ECE 770 Topic 20 - Fall 2017

ECE 770 Topic 20 - Artificial Electromagnetic Media and Metamaterials

Instructor

Professor Omar M. Ramahi, (omar.ramahi@uwaterloo.ca)

Lectures

Fridays from 11:30am until 2:20pm in room EIT 3141.

Background

Metamaterials are media composed of particles whose largest dimension is much smaller than the electromagnetic field wavelength in either free space or the ambient medium. These particles can be made of different shapes and using dielectrics, conducting material, or a combination of both. The intrinsic properties of each separate particle and the coupling between adjacent particles combine to produce a medium (the metamaterial) with properties that cannot be exhibited by naturally-occurring or traditional media that is engineered without any consideration of the fundamental electromagnetic dispersion phenomenon. By careful choice and design of the so-called metamaterial particles, the resulting metamaterial can be engineered to affect electromagnetic waves in a most atypical way giving rise to fascinating possibilities from cloaking to sub-wavelength imaging and electromagnetic energy harvesting.

While artificial dielectrics date back to the 1950s, the introduction of metallic particles as constitutive elements in creating metamaterials in the late 1990s reignited the interest in artificial media in general. Indeed artificial dielectric media are a type of metamaterial, but the introduction of metallic inclusions (or particles), such as the split-ring resonators amongst others topologies, created larger number of possibilities to control wave dispersion and the wave propagation characteristics in general.
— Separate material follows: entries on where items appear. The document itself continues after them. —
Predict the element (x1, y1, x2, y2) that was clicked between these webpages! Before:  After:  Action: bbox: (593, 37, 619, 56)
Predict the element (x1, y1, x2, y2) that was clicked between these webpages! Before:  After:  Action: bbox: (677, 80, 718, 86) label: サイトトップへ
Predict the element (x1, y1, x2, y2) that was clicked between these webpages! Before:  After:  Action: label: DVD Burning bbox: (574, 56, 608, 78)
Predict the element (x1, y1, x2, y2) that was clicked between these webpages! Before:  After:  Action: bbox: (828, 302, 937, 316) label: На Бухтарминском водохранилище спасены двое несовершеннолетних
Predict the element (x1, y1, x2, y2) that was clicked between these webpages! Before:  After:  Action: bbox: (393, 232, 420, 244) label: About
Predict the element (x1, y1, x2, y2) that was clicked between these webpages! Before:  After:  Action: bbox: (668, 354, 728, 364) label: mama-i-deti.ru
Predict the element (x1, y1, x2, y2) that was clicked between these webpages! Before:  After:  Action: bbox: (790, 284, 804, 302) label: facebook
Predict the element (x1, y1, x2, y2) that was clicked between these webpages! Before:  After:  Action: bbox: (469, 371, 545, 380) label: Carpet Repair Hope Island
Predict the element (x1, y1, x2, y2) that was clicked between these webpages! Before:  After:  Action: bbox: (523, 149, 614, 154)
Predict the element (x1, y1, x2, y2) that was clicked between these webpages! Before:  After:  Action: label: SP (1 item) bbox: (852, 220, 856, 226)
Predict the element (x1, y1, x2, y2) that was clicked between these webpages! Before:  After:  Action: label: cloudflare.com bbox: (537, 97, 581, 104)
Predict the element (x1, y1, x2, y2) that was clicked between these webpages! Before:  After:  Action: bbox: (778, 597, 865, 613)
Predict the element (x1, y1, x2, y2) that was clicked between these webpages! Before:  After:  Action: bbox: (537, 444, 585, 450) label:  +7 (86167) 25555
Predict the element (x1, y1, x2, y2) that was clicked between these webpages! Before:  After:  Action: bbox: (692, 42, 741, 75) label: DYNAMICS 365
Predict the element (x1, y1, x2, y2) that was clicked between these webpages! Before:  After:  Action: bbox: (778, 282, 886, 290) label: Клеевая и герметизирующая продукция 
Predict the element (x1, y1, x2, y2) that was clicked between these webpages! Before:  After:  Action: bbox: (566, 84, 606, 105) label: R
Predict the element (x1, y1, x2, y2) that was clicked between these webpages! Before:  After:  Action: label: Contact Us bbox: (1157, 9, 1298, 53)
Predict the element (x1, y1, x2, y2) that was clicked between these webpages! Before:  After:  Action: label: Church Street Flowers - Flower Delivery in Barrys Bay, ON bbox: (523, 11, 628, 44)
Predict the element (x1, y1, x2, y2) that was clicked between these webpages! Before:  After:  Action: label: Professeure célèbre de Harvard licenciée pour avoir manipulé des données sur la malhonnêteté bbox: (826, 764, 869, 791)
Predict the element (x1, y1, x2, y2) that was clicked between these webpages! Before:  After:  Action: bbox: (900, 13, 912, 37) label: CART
The impact and sustained interest in metamaterial engineering are exemplified by the more than 2800 journal articles and more than 35 books dedicated to metamaterial, metamaterial design, modeling and applications. The reason for this high volume of publication and books on metamaterials, in a relatively short period of time, is attributed to the fact that metamaterial has become an enabling technology in a variety of technical fields and technologies including the following:

  1. Enhancing the performance of antennas
  2. Sub-wavelength focusing
  3. Imaging and lenses
  4. Electromagnetic-based sensing modalities
  5. Energy harvesting
  6. Cloaking
  7. Wave transformation
  8. Material with enhanced (positive or negative) electrical and/or magnetic properties
  9. Artificial magnetic material and artificial magnets
  10. Magnetic optical material
  11. Sensing and sub-surface detection

Course Coverage

The field of metamaterials is multidisciplinary encompassing applied mathematics, fundamental electromagnetic physics, and elementary electrical engineering concepts. This course is not a survey of metamaterial application. The course covers the fundamentals necessary to understand metamaterial from the applied physics point of view and relevant tools necessary to design engineering applications with metamaterials. The concept of capacitance and inductance are revisited and the resonance in electrically-small structures is introduced from the quasi-static and electromagnetic (electro-dynamic) perspectives. Propagation in periodic structures is discussed with sufficient mathematics to enable full-wave analysis of periodic structures relevant to engineering applications such as electromagnetic and photonic band gap metamaterial. Definition of the constitutive parameters of electromagnetic media from both microscopic and macroscopic perspectives is discussed. Techniques for extraction of the constitutive parameters of metamaterials are discussed along with the fundamental constraints between these parameters dictated by pure energy conservation considerations. Some important applications of metamaterials will be presented with emphasis on the underlying physical principles relevant to each application.

Students enrolled in this course are expected to be familiar with fundamental undergraduate courses in electromagnetic engineering such as ECE 106 and ECE 375 or their equivalents, and undergraduate engineering mathematics courses. Course projects will require familiarity with one of the commercially available electromagnetic full-wave simulation tools such as HFSS, CST, COMSOL, FEKO or others.

Topics Covered

There are 13 lectures comprising one three-hour lecture per week (with 30 minutes break) for a total of 35 hours.

  1. Meaning and definition of material electromagnetic properties
  2. Fundamentals of wave propagation in regular and irregular media
  3. Propagation in negative and positive media
  4. Propagation in anisotropic and periodic media
  5. Artificial media and negative media
  6. Phase velocity, group velocity and dispersion and energy considerations
  7. Dielectric and non-dielectric metamaterial particles
  8. Material parameters extraction
  9. Resonance
  10. Quasi-static resonance
  11. Application of metamaterial in energy harvesting and sensing
  12. Near-zero media and its applications
  13. Relationship between frequency selective surfaces and metamaterials

Course Material

  1. Lecture Notes
  2. Assigned Journal Papers

Grading

Projects: 50%; Final Exam: 50%

Prerequisite

First year course in electromagnetism physics, basic electronic circuits, fundamentals of electromagnetic engineering, differential calculus.